Canvas 3 — Impact on agentic system design (architecture implications)
1) Inference architecture shifts
From: “LLM produces answer”
To: “LLM controls a computer substrate”
Required components:
- Sandbox provisioner: ephemeral container per task or per session
- I/O contract: fixed directories + final answer file extraction
- Tool gateway: minimal, universal tools (shell + file editor + submit)
- Trajectory store: persist action/observation logs for debugging + training
Design consequence:
- the environment becomes the long-context buffer, scratchpad, and verifier.
2) Context handling: prompt budget → filesystem budget
Mechanism:
- keep prompt thin (instructions + pointers)
- place large context as files
- rely on search + selective reads
System implications:
- deterministic retrieval primitives (
grep,ripgrep,sqlite, embeddings) - caching of preprocessed indices for repeated queries
- document chunking as first-class preprocessing, not prompt engineering
3) Tooling philosophy: “meta-tools” dominate
The shell is a universal API surface:
- install capabilities at runtime
- run domain software
- compose pipelines (grep → parse → compute → format)
System implications:
- fewer bespoke tool integrations
- higher need for policy (what is allowed) and guardrails (quotas)
4) Training pipeline implications (sandbox-native post-training)
Key idea:
- train exploration using general tasks by relocating context into the sandbox
System implications:
- training infrastructure must run many sandboxes concurrently
- reward functions remain outcome-based; no need for step-level labels
- logs become training data (trajectory replay, tool-use diagnostics)
Operational consequence:
- “agentic competence” becomes a trainable, transferable skill layer.
5) Efficiency model changes
Token accounting:
- prompt tokens down (files instead)
- multi-turn overhead up
- environment output tokens mostly “prefill”, sometimes cheaper than decoding
Engineering implications:
- throughput depends on:
- ratio of env tokens vs decoded tokens,
- turn count,
- command latency (install/network).
Optimization surface:
- parallelize safe environment steps (e.g., pre-index files)
- package caching and pinned dependency layers
- constrain tool output size; enforce truncation strategies
6) Reliability + safety envelope expands
New risk classes introduced by “computer access”:
- network exfiltration and data leakage
- supply-chain attacks via installs
- prompt injection via local files or web content
- resource exhaustion (CPU/RAM/disk), fork bombs, infinite loops
Hard controls required:
- network egress policy (allowlist/denylist), DNS control
- CPU/memory/time quotas; syscall filtering
- read-only mounts for sensitive areas; restrict host integration
- package install policy: mirror + hashes, pinned versions
Auditing requirements:
- immutable logs of commands, files created/modified, outbound requests
- reproducible runs (snapshot image + dependency lockfiles)
7) Product-level capability expansion (beyond text)
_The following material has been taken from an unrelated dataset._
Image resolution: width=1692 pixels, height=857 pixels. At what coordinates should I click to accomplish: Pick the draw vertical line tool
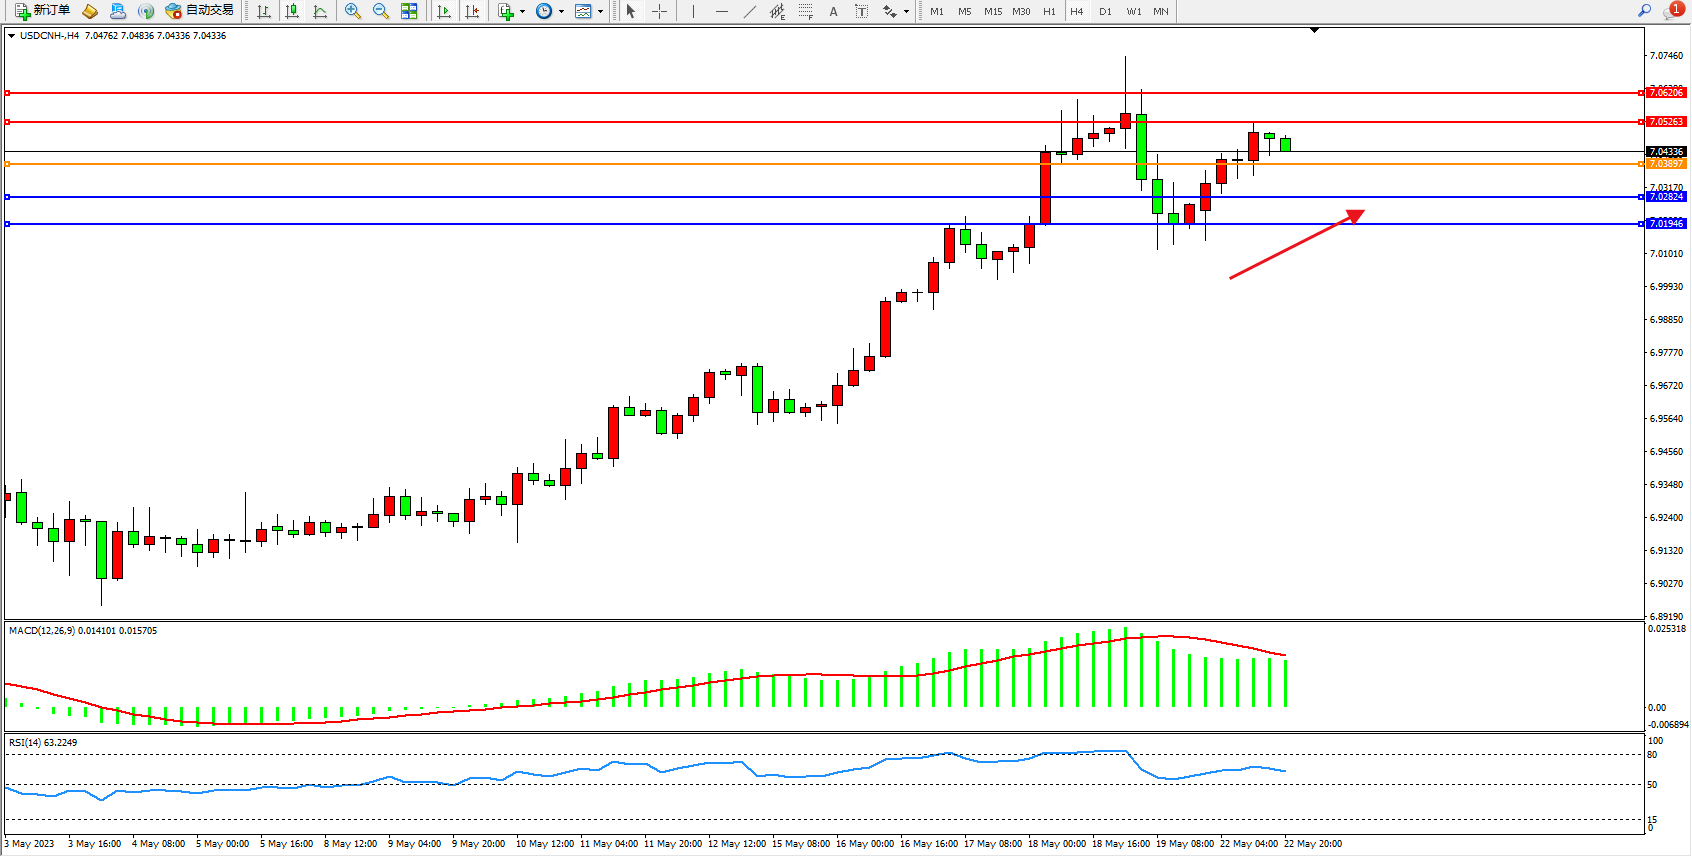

Sandbox makes file artifacts first-class outputs:
- html dashboards, posters, charts, audio, video, datasets, code repos
System design implication:
- outputs are “deliverables”, not prose.
- evaluation can become artifact-based (render/execute/test).
8) Concrete blueprint (minimal viable agentic stack)
Control plane
- Task router → sandbox allocator → run loop controller → artifact collector
Data plane
- Container image + runtime dependency cache
/input,/documents,/outputdirectory contract- log sink (actions, observations, timestamps, resource metrics)
Policy plane
- capability toggles (network on/off; install allowed/blocked)
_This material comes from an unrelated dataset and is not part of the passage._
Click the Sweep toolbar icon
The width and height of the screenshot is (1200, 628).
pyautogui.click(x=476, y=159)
- quotas (turns, tokens, wall time, CPU, RAM, disk)
- content filters for outbound requests and sensitive file access
Outcome:
- a general agent runtime where “tools” are emergent from the OS substrate.
9) What changes in “agentic system design” immediately
- Treat filesystem + terminal as the default tool substrate.
- Treat context placement as a systems decision, not a prompting decision.
- Add first-class observability: capability-use rates + wandering detectors.
- Make sandbox policy explicit per deployment tier (offline, restricted net, full net).